*** Supplied data ***

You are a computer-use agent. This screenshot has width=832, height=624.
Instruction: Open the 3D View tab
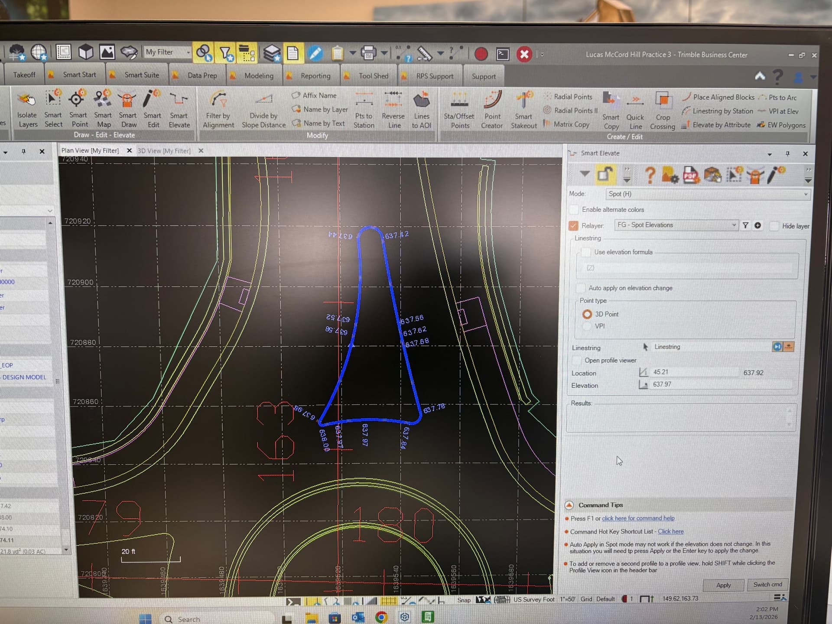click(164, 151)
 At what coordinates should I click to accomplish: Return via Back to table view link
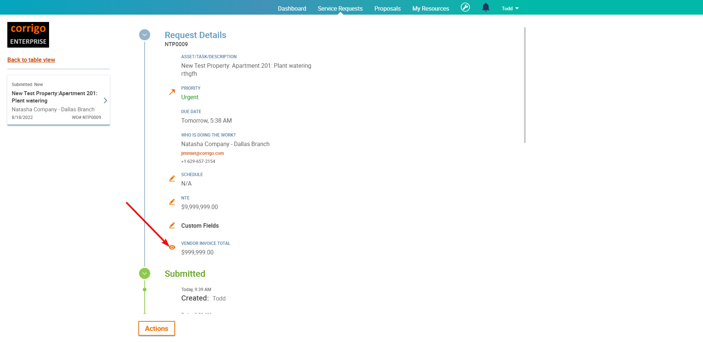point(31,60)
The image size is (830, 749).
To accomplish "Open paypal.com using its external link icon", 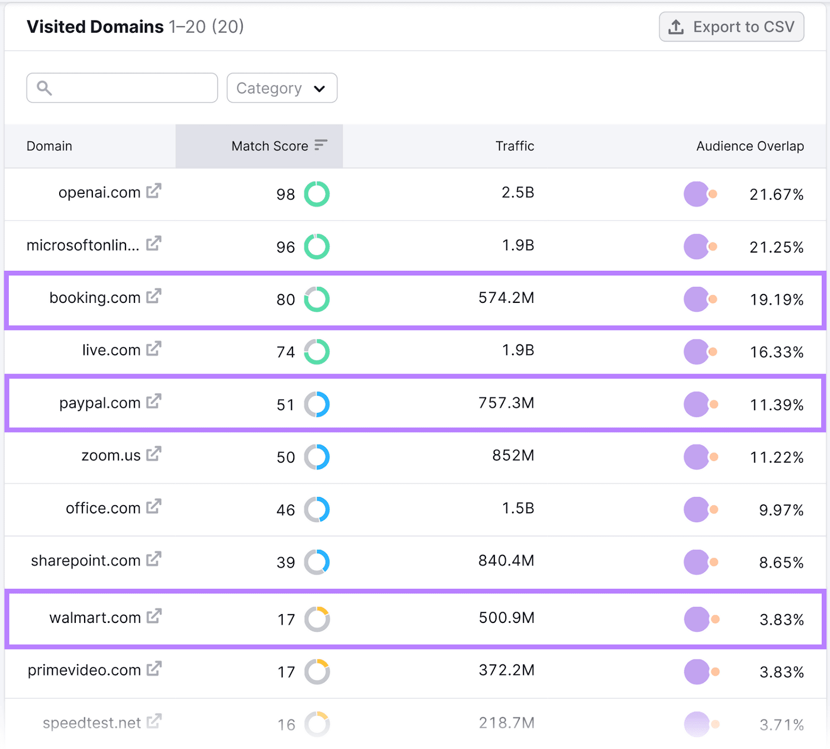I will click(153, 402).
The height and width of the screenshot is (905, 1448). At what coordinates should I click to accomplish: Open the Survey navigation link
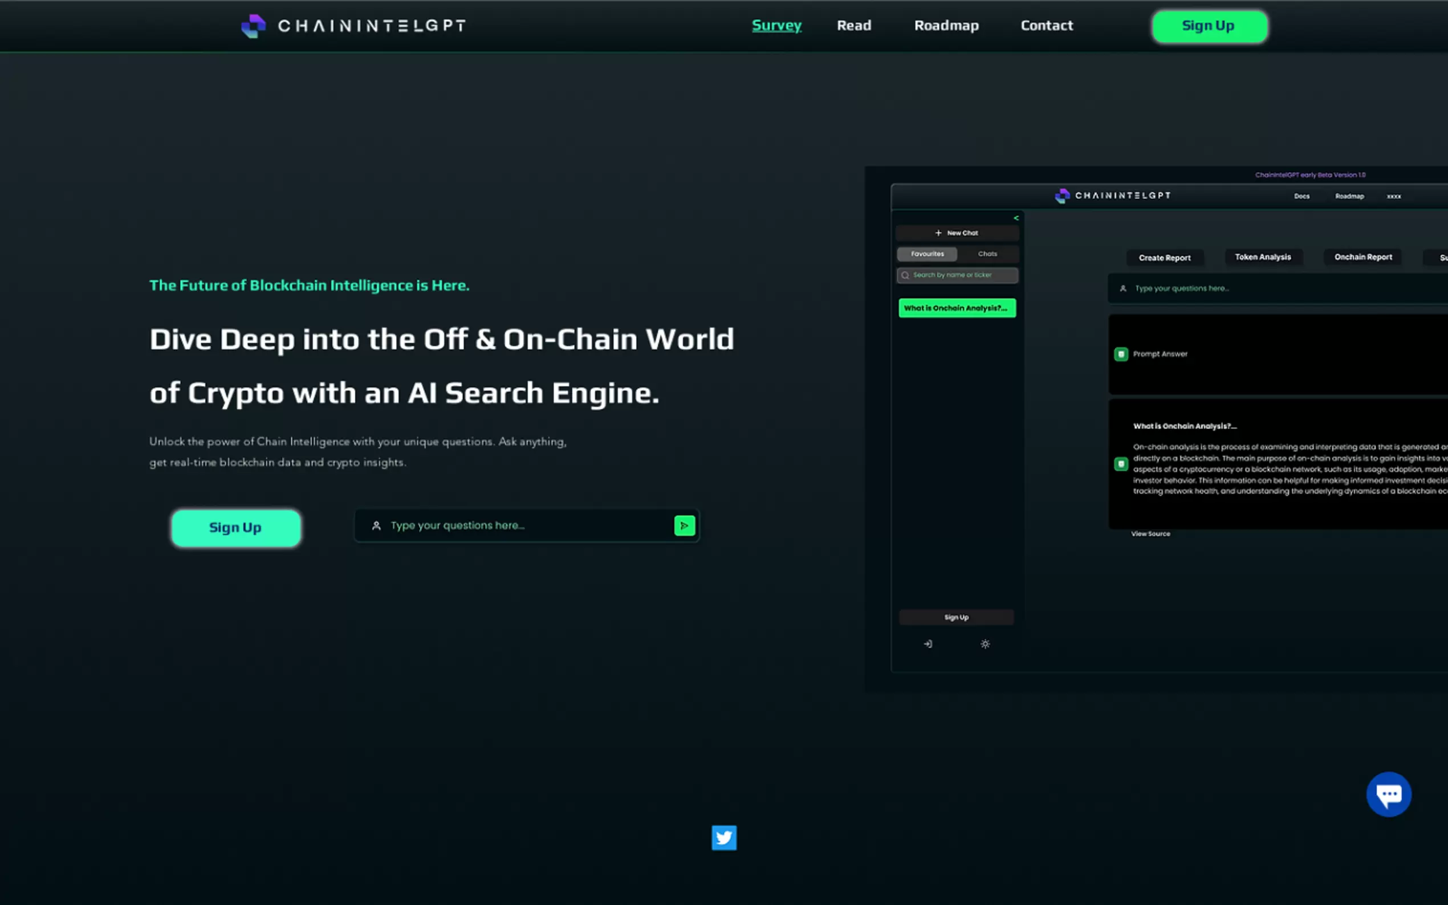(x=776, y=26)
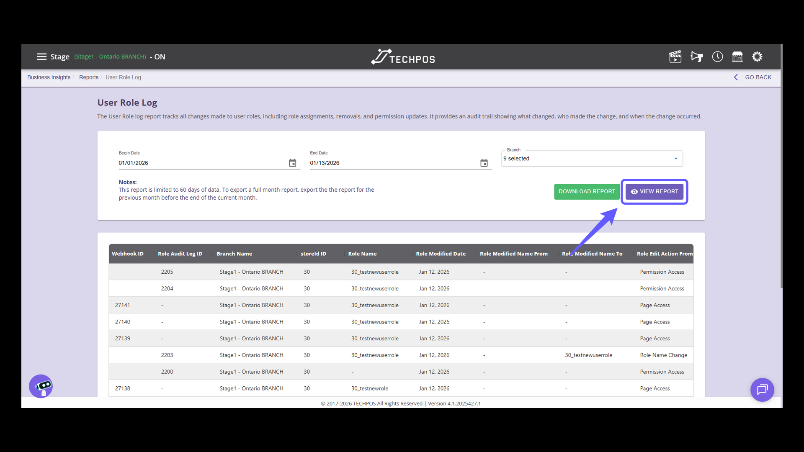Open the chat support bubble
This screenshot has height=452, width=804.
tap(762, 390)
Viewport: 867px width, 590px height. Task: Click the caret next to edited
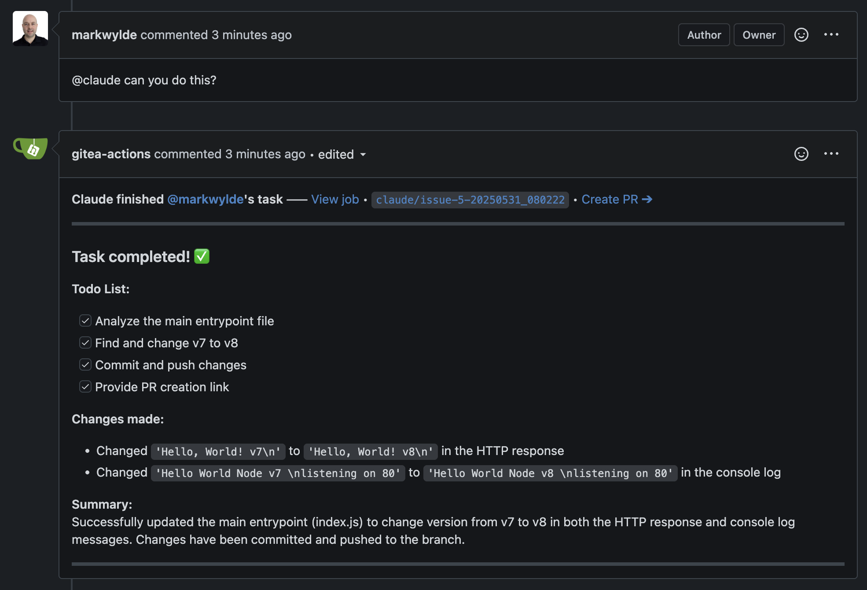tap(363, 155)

*** End of Supplied data ***

» About this exercise:
A word-for-word copy is needed of the lines from the line with "Viewport: 867px width, 590px" through the last line of the entries above, with both ends kept and the pictures dropped.

» Reply to the task:
Viewport: 867px width, 590px height. Task: Click the caret next to edited
tap(363, 155)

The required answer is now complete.